Le concert (le troisième de la saison) donné mercredi dernier, par la Symphonie Lyonnaise, avec son programme très varié, a montré nettement à l’excellente compagnie si activement dirigée par M. Mariotte, quelle est pour elle la ligne à suivre dans la composition de ses programmes.

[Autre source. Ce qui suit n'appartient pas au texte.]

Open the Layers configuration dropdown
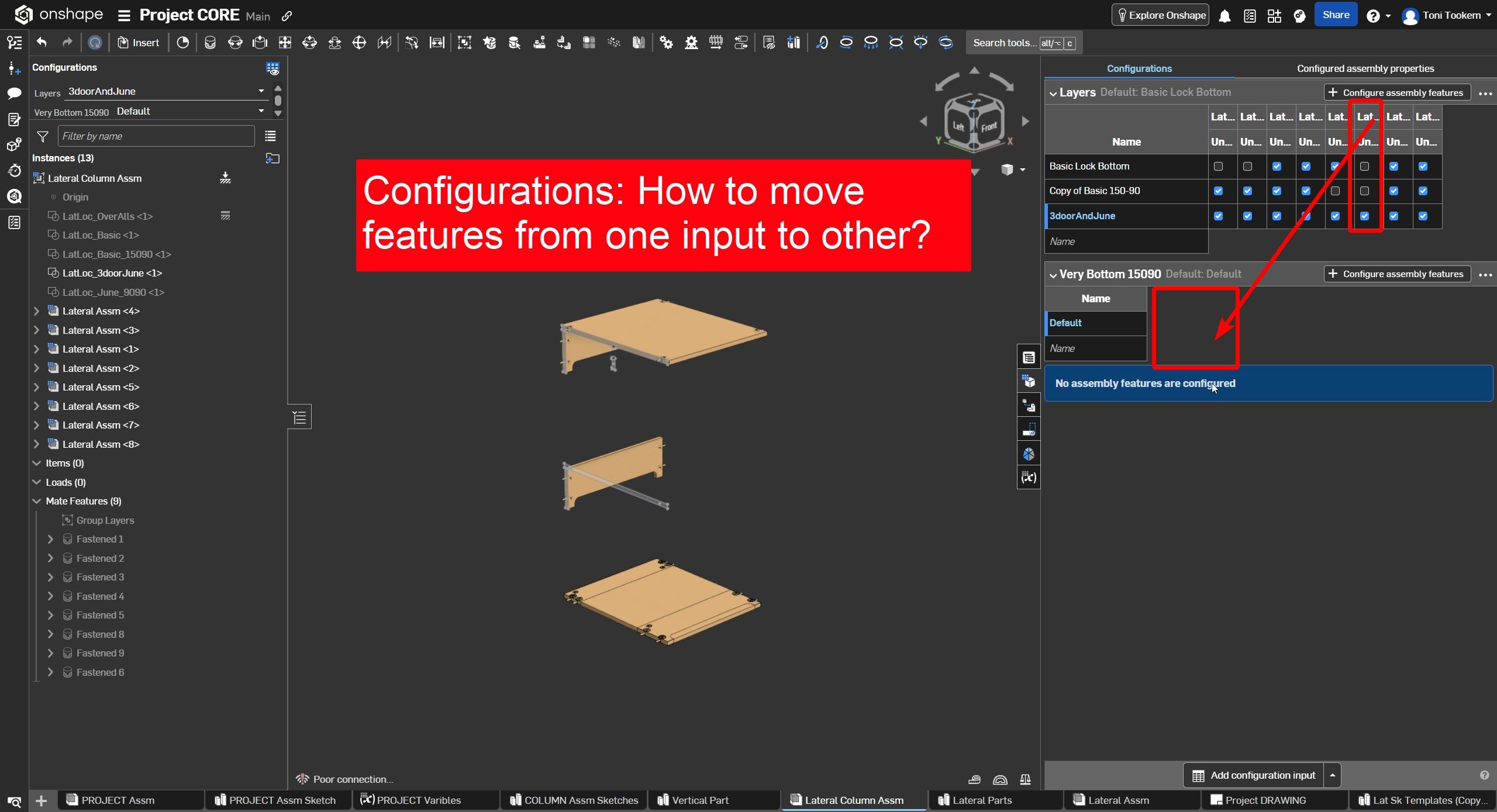The width and height of the screenshot is (1497, 812). [261, 91]
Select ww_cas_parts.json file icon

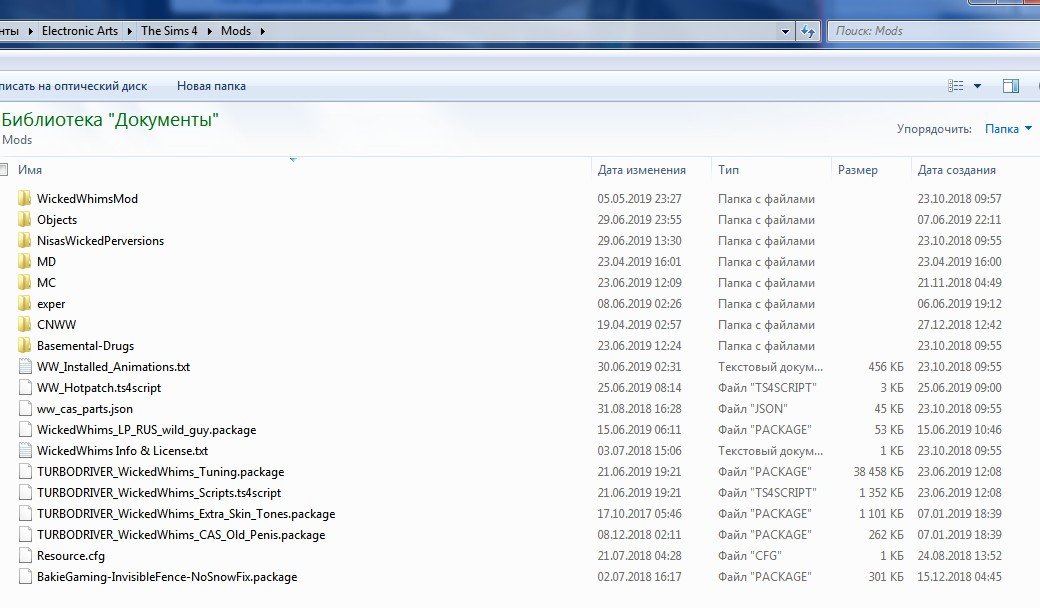pyautogui.click(x=25, y=408)
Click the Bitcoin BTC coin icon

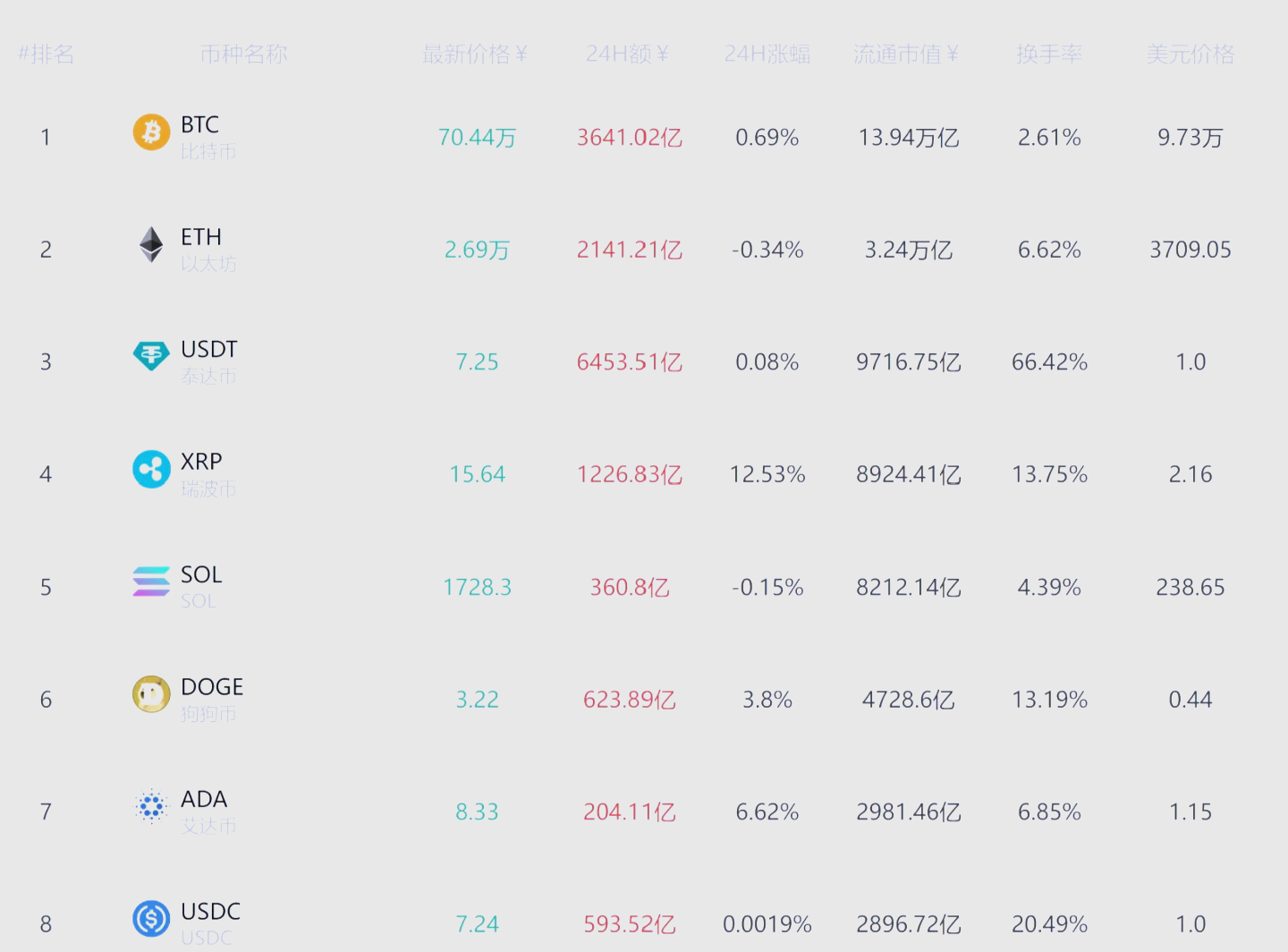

Les œuvres classiques jouées l’autre jour (Symphonie en et ouverture de Coriolan) ont reçu une interprétation tout à fait intéressante, tandis que les œuvres modernes España, de Chabrier, et surtout l’ouverture des Maîtres Chanteurs avec sa redoutable polyphonie, ont été quelque peu sacrifiées. Ces œuvres exigent, en effet, chez les exécutants des qualités de justesse et de précision que peuvent difficilement obtenir des amateurs, surtout avec un nombre relativement restreint de répétitions. Il n’en reste pas moins que même dans ces œuvres modernes, les amateurs de la symphonie ont fait preuve d’excellentes qualités.

L’exécution de la Symphonie en ré de Beethoven fut remarquable et vraiment très bonne, si l’on oublie un défaut de justesse assez sensible dans le premier morceau. M. Mariotte a conduit avec le plus grand soin cette œuvre si pure et si noblement expressive. L’orchestre a chanté avec beaucoup de finesse la beauté candide du larghetto et on ne saurait lui faire un reproche des changements de mouvements apportés à cette partie. Ces légères modifications n’ont nullement nui à la beauté des mélodies et à aucun moment, quoiqu’on en ait dit, n’ont transformé cet andante en mouvement de valse ; elles sont du reste très nettement indiquées par Beethoven lui-même et par ses commentateurs. Dans son ouvrage bien connu sur Beethoven, Schindler qui fut le fidèle com-

  1. C’est ce qui explique les couplets de la Dame aux Camélias.